Data supplied Start Marker
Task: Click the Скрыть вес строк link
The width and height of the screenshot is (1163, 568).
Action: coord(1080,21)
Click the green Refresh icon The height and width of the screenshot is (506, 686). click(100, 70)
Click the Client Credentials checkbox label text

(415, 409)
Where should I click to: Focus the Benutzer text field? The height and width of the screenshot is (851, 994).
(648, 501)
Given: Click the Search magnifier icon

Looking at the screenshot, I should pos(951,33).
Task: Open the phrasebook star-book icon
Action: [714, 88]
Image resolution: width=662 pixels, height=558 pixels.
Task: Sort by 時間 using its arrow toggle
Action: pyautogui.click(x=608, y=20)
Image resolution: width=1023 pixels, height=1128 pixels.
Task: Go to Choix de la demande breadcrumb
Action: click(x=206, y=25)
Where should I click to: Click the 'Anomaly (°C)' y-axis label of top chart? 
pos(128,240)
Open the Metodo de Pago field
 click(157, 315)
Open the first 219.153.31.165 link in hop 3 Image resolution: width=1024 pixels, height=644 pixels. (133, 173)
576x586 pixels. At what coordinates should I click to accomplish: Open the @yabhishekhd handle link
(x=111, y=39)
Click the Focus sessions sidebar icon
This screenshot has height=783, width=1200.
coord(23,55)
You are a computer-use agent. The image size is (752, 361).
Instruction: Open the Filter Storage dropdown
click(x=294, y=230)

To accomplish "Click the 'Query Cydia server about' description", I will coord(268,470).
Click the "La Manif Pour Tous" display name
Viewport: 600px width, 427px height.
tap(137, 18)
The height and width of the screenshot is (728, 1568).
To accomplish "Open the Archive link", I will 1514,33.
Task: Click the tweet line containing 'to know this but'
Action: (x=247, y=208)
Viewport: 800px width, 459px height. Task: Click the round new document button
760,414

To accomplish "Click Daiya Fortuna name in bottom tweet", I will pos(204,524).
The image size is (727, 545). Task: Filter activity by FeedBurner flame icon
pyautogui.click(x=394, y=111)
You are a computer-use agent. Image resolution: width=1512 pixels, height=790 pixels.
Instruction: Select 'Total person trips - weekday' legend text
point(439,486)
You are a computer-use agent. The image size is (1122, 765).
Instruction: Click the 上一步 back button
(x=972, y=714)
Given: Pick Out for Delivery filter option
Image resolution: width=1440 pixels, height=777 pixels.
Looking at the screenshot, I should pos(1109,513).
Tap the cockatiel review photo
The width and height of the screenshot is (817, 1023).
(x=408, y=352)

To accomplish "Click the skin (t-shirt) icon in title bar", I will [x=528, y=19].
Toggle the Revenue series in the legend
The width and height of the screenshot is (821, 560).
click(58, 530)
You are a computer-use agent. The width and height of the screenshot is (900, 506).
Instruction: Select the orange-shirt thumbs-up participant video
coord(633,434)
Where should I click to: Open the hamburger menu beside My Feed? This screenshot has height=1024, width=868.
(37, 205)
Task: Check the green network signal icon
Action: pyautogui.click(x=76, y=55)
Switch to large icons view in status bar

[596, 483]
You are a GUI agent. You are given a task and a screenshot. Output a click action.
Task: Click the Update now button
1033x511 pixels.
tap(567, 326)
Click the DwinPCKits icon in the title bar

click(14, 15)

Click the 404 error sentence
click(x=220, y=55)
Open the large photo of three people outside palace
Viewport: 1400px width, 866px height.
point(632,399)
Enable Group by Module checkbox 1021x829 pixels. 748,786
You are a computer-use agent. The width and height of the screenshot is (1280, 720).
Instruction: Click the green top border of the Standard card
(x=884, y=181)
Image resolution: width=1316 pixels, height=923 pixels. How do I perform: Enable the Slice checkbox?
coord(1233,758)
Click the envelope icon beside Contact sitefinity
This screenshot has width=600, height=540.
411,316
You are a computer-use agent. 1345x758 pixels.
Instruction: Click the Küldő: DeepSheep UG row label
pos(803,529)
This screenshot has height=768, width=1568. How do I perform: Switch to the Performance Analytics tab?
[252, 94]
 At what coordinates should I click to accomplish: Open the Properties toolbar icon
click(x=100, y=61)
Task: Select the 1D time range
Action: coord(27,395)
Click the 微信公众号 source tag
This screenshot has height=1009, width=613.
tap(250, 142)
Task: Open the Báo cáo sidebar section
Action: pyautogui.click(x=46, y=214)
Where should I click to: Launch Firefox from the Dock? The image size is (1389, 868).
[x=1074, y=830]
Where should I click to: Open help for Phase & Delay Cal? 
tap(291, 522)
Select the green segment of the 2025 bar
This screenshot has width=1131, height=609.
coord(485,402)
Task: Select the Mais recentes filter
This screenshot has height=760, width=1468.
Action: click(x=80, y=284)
Data supplied End Marker
▸ **Instructions for the task**: This exercise calls for every record to be restated word for word.

▸ **Solution for this task**:
Task: Click the Скрыть вес строк link
The width and height of the screenshot is (1163, 568).
Action: coord(1080,21)
Click the green Refresh icon The height and width of the screenshot is (506, 686). click(100, 70)
Click the Client Credentials checkbox label text

(415, 409)
Where should I click to: Focus the Benutzer text field? The height and width of the screenshot is (851, 994).
(648, 501)
Given: Click the Search magnifier icon

Looking at the screenshot, I should pos(951,33).
Task: Open the phrasebook star-book icon
Action: [714, 88]
Image resolution: width=662 pixels, height=558 pixels.
Task: Sort by 時間 using its arrow toggle
Action: pyautogui.click(x=608, y=20)
Image resolution: width=1023 pixels, height=1128 pixels.
Task: Go to Choix de la demande breadcrumb
Action: click(x=206, y=25)
Where should I click to: Click the 'Anomaly (°C)' y-axis label of top chart? 
pos(128,240)
Open the Metodo de Pago field
 click(157, 315)
Open the first 219.153.31.165 link in hop 3 Image resolution: width=1024 pixels, height=644 pixels. (133, 173)
576x586 pixels. At what coordinates should I click to accomplish: Open the @yabhishekhd handle link
(x=111, y=39)
Click the Focus sessions sidebar icon
This screenshot has height=783, width=1200.
coord(23,55)
You are a computer-use agent. The image size is (752, 361).
Instruction: Open the Filter Storage dropdown
click(x=294, y=230)

To accomplish "Click the 'Query Cydia server about' description", I will coord(268,470).
Click the "La Manif Pour Tous" display name
Viewport: 600px width, 427px height.
tap(137, 18)
The height and width of the screenshot is (728, 1568).
To accomplish "Open the Archive link", I will 1514,33.
Task: Click the tweet line containing 'to know this but'
Action: (x=247, y=208)
Viewport: 800px width, 459px height. Task: Click the round new document button
760,414

To accomplish "Click Daiya Fortuna name in bottom tweet", I will pos(204,524).
The image size is (727, 545). Task: Filter activity by FeedBurner flame icon
pyautogui.click(x=394, y=111)
You are a computer-use agent. Image resolution: width=1512 pixels, height=790 pixels.
Instruction: Select 'Total person trips - weekday' legend text
point(439,486)
You are a computer-use agent. The image size is (1122, 765).
Instruction: Click the 上一步 back button
(x=972, y=714)
Given: Pick Out for Delivery filter option
Image resolution: width=1440 pixels, height=777 pixels.
Looking at the screenshot, I should pos(1109,513).
Tap the cockatiel review photo
The width and height of the screenshot is (817, 1023).
(x=408, y=352)

To accomplish "Click the skin (t-shirt) icon in title bar", I will [x=528, y=19].
Toggle the Revenue series in the legend
The width and height of the screenshot is (821, 560).
click(58, 530)
You are a computer-use agent. The width and height of the screenshot is (900, 506).
Instruction: Select the orange-shirt thumbs-up participant video
coord(633,434)
Where should I click to: Open the hamburger menu beside My Feed? This screenshot has height=1024, width=868.
(37, 205)
Task: Check the green network signal icon
Action: pyautogui.click(x=76, y=55)
Switch to large icons view in status bar

[596, 483]
You are a GUI agent. You are given a task and a screenshot. Output a click action.
Task: Click the Update now button
1033x511 pixels.
tap(567, 326)
Click the DwinPCKits icon in the title bar

click(14, 15)

Click the 404 error sentence
click(x=220, y=55)
Open the large photo of three people outside palace
Viewport: 1400px width, 866px height.
point(632,399)
Enable Group by Module checkbox 1021x829 pixels. 748,786
You are a computer-use agent. The width and height of the screenshot is (1280, 720).
Instruction: Click the green top border of the Standard card
(x=884, y=181)
Image resolution: width=1316 pixels, height=923 pixels. How do I perform: Enable the Slice checkbox?
coord(1233,758)
Click the envelope icon beside Contact sitefinity
This screenshot has width=600, height=540.
411,316
You are a computer-use agent. 1345x758 pixels.
Instruction: Click the Küldő: DeepSheep UG row label
pos(803,529)
This screenshot has height=768, width=1568. How do I perform: Switch to the Performance Analytics tab?
[252, 94]
 At what coordinates should I click to accomplish: Open the Properties toolbar icon
click(x=100, y=61)
Task: Select the 1D time range
Action: coord(27,395)
Click the 微信公众号 source tag
This screenshot has height=1009, width=613.
tap(250, 142)
Task: Open the Báo cáo sidebar section
Action: pyautogui.click(x=46, y=214)
Where should I click to: Launch Firefox from the Dock? The image size is (1389, 868).
[x=1074, y=830]
Where should I click to: Open help for Phase & Delay Cal? 
tap(291, 522)
Select the green segment of the 2025 bar
This screenshot has width=1131, height=609.
coord(485,402)
Task: Select the Mais recentes filter
This screenshot has height=760, width=1468.
Action: click(x=80, y=284)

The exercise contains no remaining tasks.